## Hypothesis Test Assumptions

Different hypothesis tests make different assumptions about the distribution of the random variable being sampled in the data. These assumptions must be considered when choosing a test and when interpreting the results.

For example, the *z*-test (`ztest`

) and the *t*-test
(`ttest`

) both assume that the
data are independently sampled from a normal distribution. Statistics and Machine Learning Toolbox™ functions
are available for testing this assumption, such as `chi2gof`

, `jbtest`

, `lillietest`

, and `normplot`

.

Both the *z*-test and the *t*-test
are relatively robust with respect to departures from this assumption,
so long as the sample size *n* is large enough. Both
tests compute a sample mean $$\overline{x}$$,
which, by the Central Limit Theorem, has an approximately normal sampling
distribution with mean equal to the population mean *μ*,
regardless of the population distribution being sampled.

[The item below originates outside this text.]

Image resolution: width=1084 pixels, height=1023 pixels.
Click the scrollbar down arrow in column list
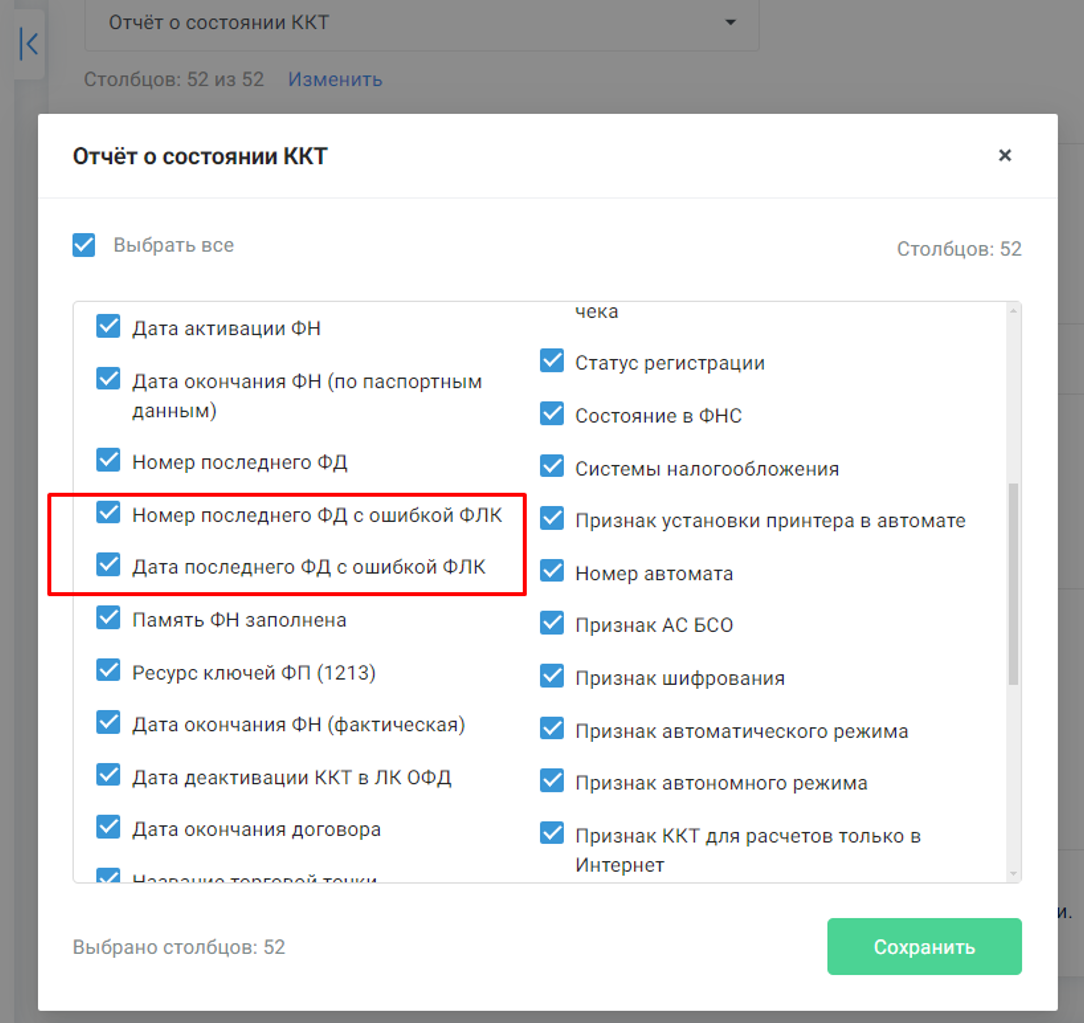point(1013,874)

The difference between the *z*-test and the *t*-test
is in the assumption of the standard deviation *σ* of
the underlying normal distribution. A *z*-test assumes
that *σ* is known; a *t*-test
does not. As a result, a *t*-test must compute an
estimate *s* of the standard deviation from the sample.

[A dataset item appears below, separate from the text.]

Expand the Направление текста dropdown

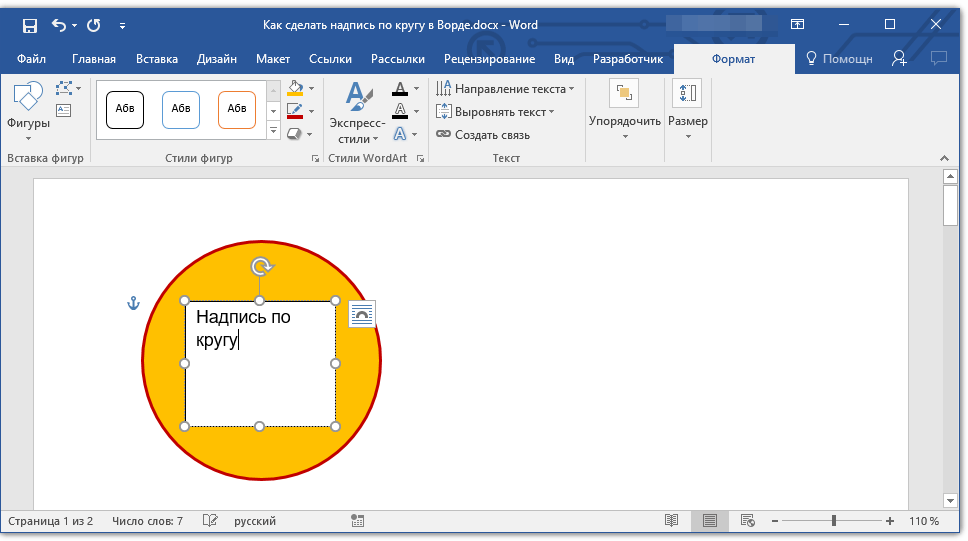coord(505,89)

Test statistics for the *z*-test and the *t*-test
are, respectively,

$$\begin{array}{l}z=\frac{\overline{x}-\mu}{\sigma /\sqrt{n}}\\ t=\frac{\overline{x}-\mu}{s/\sqrt{n}}\end{array}$$

Under the null hypothesis that the population is distributed
with mean *μ*, the *z*-statistic
has a standard normal distribution, *N*(0,1). Under
the same null hypothesis, the *t*-statistic has Student's *t* distribution
with *n* – 1 degrees of freedom. For small
sample sizes, Student's *t* distribution is flatter
and wider than *N*(0,1), compensating for the decreased
confidence in the estimate *s*. As sample size increases,
however, Student's *t* distribution approaches the
standard normal distribution, and the two tests become essentially
equivalent.

Knowing the distribution of the test statistic under the null
hypothesis allows for accurate calculation of *p*-values.
Interpreting *p*-values in the context of the test
assumptions allows for critical analysis of test results.

Assumptions underlying Statistics and Machine Learning Toolbox hypothesis tests are given in the reference pages for implementing functions.